-- Opening Marker --
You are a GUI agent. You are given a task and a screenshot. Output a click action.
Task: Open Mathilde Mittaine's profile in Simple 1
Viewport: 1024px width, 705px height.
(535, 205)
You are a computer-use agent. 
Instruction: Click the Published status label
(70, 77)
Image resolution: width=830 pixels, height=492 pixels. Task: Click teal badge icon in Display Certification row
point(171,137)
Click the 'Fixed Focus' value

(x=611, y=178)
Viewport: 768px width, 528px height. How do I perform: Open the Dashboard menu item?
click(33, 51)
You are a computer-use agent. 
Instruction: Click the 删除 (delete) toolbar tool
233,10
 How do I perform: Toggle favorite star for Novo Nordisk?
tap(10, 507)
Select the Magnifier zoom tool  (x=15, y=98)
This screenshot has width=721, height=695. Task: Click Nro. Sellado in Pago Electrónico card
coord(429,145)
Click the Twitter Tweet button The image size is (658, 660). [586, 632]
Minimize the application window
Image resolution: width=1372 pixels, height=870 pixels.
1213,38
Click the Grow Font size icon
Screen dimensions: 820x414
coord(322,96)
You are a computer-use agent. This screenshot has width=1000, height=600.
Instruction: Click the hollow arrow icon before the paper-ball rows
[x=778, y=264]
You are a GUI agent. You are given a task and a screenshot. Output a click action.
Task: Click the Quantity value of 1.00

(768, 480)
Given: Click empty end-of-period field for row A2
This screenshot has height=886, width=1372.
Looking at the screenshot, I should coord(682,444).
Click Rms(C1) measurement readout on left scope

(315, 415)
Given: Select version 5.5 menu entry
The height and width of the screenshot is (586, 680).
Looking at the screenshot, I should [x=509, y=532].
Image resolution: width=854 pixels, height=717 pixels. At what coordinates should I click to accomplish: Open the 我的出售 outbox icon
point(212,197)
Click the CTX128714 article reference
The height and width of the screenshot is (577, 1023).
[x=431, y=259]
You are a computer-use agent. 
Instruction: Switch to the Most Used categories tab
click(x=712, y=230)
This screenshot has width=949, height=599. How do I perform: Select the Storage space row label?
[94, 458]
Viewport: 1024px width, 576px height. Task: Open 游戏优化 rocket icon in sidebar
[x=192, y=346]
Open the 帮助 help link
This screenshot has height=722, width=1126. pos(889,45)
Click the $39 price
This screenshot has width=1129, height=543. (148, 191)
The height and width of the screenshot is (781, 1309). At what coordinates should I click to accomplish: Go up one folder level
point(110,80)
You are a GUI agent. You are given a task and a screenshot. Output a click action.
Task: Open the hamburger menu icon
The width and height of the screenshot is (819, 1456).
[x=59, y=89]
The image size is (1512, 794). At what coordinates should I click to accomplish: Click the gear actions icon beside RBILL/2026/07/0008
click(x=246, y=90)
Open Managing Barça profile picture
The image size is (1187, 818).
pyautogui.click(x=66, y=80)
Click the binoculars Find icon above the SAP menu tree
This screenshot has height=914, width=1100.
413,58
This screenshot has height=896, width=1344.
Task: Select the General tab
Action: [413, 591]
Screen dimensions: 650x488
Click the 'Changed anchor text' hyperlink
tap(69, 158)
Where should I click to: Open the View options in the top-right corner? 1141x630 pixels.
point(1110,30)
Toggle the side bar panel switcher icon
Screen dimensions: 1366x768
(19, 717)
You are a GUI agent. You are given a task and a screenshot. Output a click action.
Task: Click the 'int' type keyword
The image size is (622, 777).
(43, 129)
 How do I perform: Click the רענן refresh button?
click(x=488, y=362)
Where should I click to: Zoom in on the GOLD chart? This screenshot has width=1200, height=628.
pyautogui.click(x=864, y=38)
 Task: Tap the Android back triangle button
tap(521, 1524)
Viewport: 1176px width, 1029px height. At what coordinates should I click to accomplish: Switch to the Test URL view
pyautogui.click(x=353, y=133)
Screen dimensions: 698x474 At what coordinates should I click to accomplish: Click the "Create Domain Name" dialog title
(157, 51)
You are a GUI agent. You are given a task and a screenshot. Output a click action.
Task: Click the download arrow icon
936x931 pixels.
-- Closing Marker --
All lines from the one containing "Task: Click the download arrow icon" to the end of the records are to be duplicated exactly, and no other lines are to be given.

Task: Click the download arrow icon
936x931 pixels.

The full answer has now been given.